The court began its analysis by laying out the relevant, well-known standing landscape. While violation of a statute alone may suffice, “bare procedural violation[s] divorced from any concrete harm” will not. Yet, when the statutory violation is “the very harm that Congress sought to prevent,” procedural violations may be enough. The Court then turned to Spokeo and its illustrative examples under the Fair Credit Reporting Act (FCRA) of procedural violations that fail to qualify as concrete harms, namely: (1) accurate reporting without notice; and (2) reporting of incorrect zip codes. With this in mind, the court stated it would apply the Third Circuit Court of Appeals’ adoption of the Spokeo II/Strubel test. In other words, when the U.S. Supreme Court remanded Spokeo, the Ninth Circuit Court of Appeals (in Spokeo II) said it would follow the Second Circuit’s two-part articulation of standing (Strubel), which appears to additionally be endorsed by both the Fourth and Sixth Circuits. Under that test “an alleged procedural violation . . . manifests concrete injury if the violation actually harms or presents a material risk of harm to the underlying concrete interest.” In applying that test, the court found Pozzuolo’s case fell apart. Though the court noted that “PRA’s letter . . . constituted a procedural violation of the FDCPA,” Pozzuolo “[b]y his own admission, . . . was not hurt as a result of receiving this letter.” Indeed, he “ [did not] dispute the debt with any of the credit reporting agencies. He had no reason to do so. He acknowledges the debt and the amount.” In short, “because he never intended to dispute the debt, the violation did not harm or present a material risk of harm to Pozzuolo.”

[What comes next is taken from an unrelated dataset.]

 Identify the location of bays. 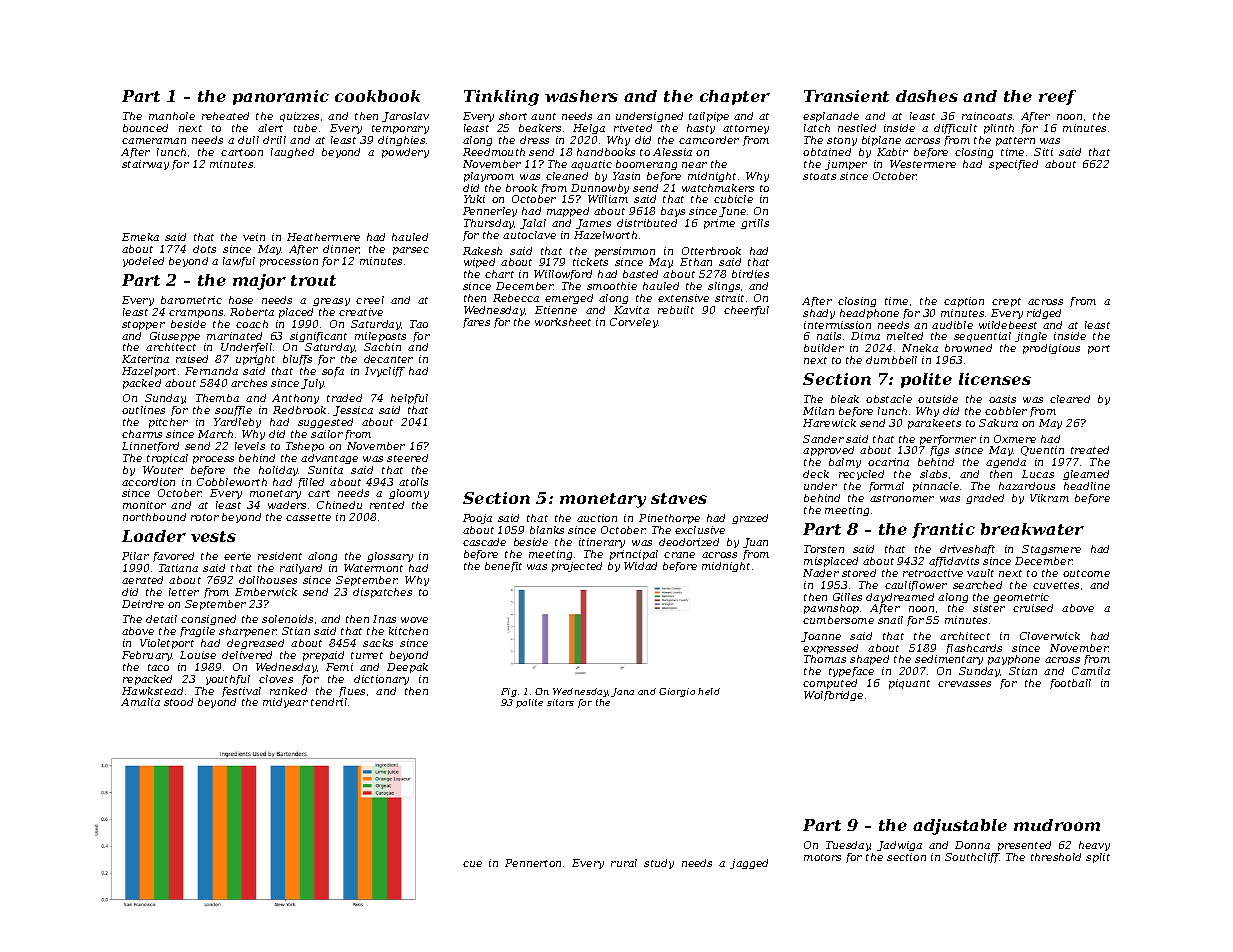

Pozzuolo shows that standing challenges remain a viable means to toss cases, individual and class actions alike. Claims under 15 U.S.C. § 1692g remain particularly vulnerable to such standing challenges, and litigants should be sure to use discovery effectively to establish standing arguments where applicable. Moreover, because standing calls into question subject matter jurisdiction, it remains a viable out at all stages of litigation.